- **DOCUMENT SECTION**
System Architecture¶
kiwi-db is a Log-Structured Merge Tree key-value store built in Python 3.12+. It provides durable, crash-safe storage with an async-first API. The engine coordinates six subsystems — WAL, memtable, SSTable, flush pipeline, compaction, and observability — through a strict layered dependency model where no layer imports from a layer above it.
Layered Dependency Model¶
The codebase is organized into six tiers, from leaf modules with no internal dependencies up to the top-level engine coordinator:
| Tier | Modules | Depends on |
|---|---|---|
| 0 | types.py, common/crc.py, common/uuid7.py, common/errors.py |
Nothing (stdlib only) |
| 1 | bloom/, cache/, index/, common/rwlock.py, common/merge_iterator.py |
Tier 0 |
| 2 | memtable/, wal/ |
Tier 0–1 |
| 3 | sstable/, engine/config.py, engine/seq_generator.py, engine/wal_manager.py |
Tier 0–2 |
| 4 | engine/memtable_manager.py, engine/sstable_manager.py, compaction/ |
Tier 0–3 |
| 5 | engine/flush_pipeline.py, engine/compaction_manager.py |
Tier 0–4 |
| 6 | engine/lsm_engine.py |
All tiers |
This strict ordering prevents circular imports and makes each layer independently testable.
Write Path¶
Every write follows this sequence atomically under a single lock:
engine.put(key, value)
│
├─ 1. SeqGenerator.next() → monotonic sequence number
├─ 2. WALManager.sync_append() → durable on disk (fsync)
├─ 3. MemTableManager.put() → insert into active skip list
└─ 4. MemTableManager.maybe_freeze()
│
├─ threshold not reached → return
└─ threshold reached → freeze active table
│
├─ snapshot skip list → ImmutableMemTable
├─ push to immutable queue
├─ create fresh ActiveMemTable
└─ signal FlushPipeline
Atomicity guarantee: all four steps happen under _mem.write_lock. Either all succeed or the caller sees the exception.
Read Path¶
Reads scan from newest to oldest data:
engine.get(key)
│
├─ 1. Active memtable → O(log n) skip list lookup
├─ 2. Immutable queue → newest-first scan (0–4 snapshots)

- **MATERIAL TO PROCESS**

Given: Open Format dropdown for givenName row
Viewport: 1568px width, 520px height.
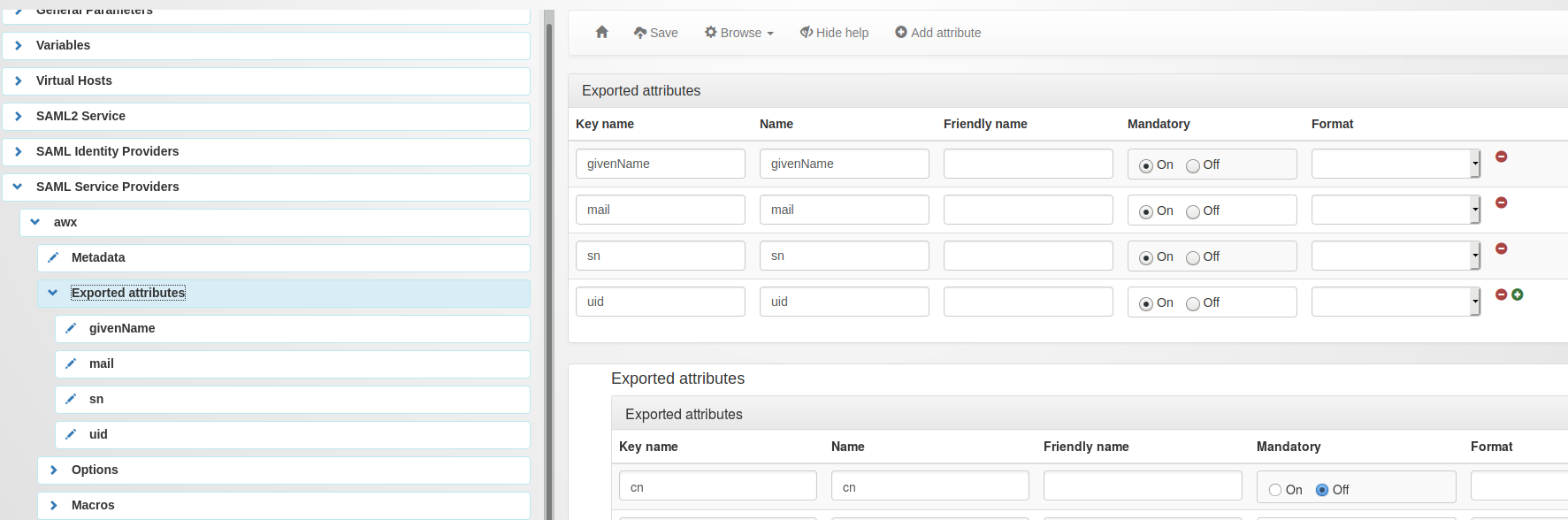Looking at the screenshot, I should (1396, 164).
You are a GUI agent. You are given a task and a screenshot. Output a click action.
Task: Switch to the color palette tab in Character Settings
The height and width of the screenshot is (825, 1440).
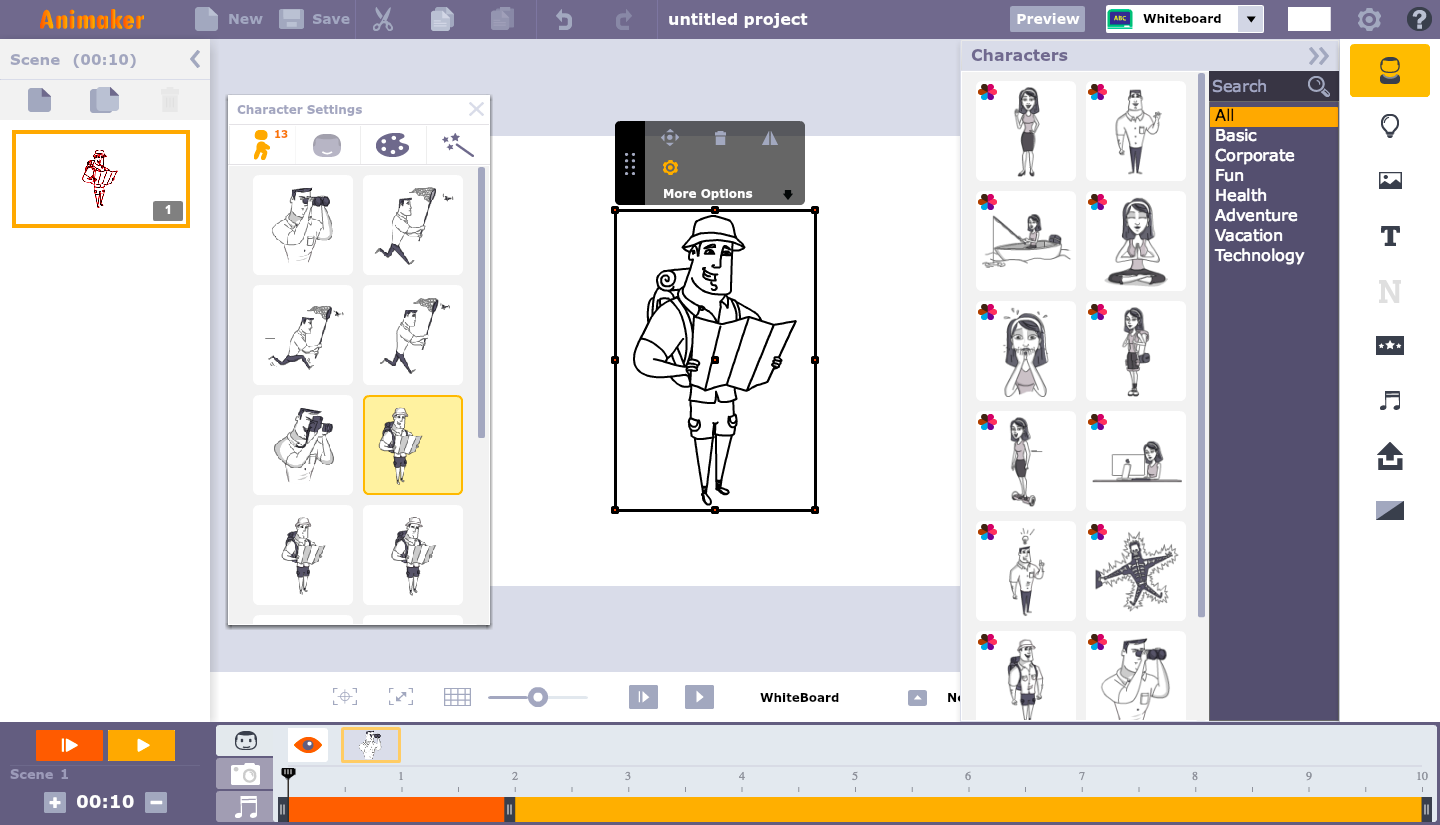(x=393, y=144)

* * *

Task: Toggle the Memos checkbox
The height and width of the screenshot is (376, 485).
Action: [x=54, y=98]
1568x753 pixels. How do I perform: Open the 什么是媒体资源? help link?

- **EXERCISE INSTRUCTIONS**
(A) Transcribe everything in the records from the line containing "You are a GUI" down to the line containing "(x=393, y=144)", leaving out the pictures.
(B) Continue the kiwi-db architecture text from where it stops.
The records are unrelated to the text.

- **EXPECTED RESULTS**
(A)
You are a GUI agent. You are given a task and a screenshot. Output a click action.
Task: Switch to the color palette tab in Character Settings
The height and width of the screenshot is (825, 1440).
(x=393, y=144)

(B)
├─ 3. L0 SSTables → all files checked (overlapping ranges)
│ └─ bloom → index bisect → block scan
└─ 4. L1, L2, L3 SSTables → one file per level, sequential
└─ bloom → index bisect → block scan
The first match with the highest sequence number wins. Tombstones indicate deleted keys — the engine returns None.
Recovery Model¶
On startup, the engine replays the WAL to rebuild in-memory state:
- Load config and open WAL file
- Load all SSTables from disk via manifest
- Determine
max_seq_seenacross all SSTables - Replay WAL entries with
seq > max_seq_seeninto fresh memtable - Restore sequence generator to highest seen seq
- Start flush pipeline and compaction manager
Entries already flushed to SSTables are skipped. The WAL is the source of truth for unflushed data.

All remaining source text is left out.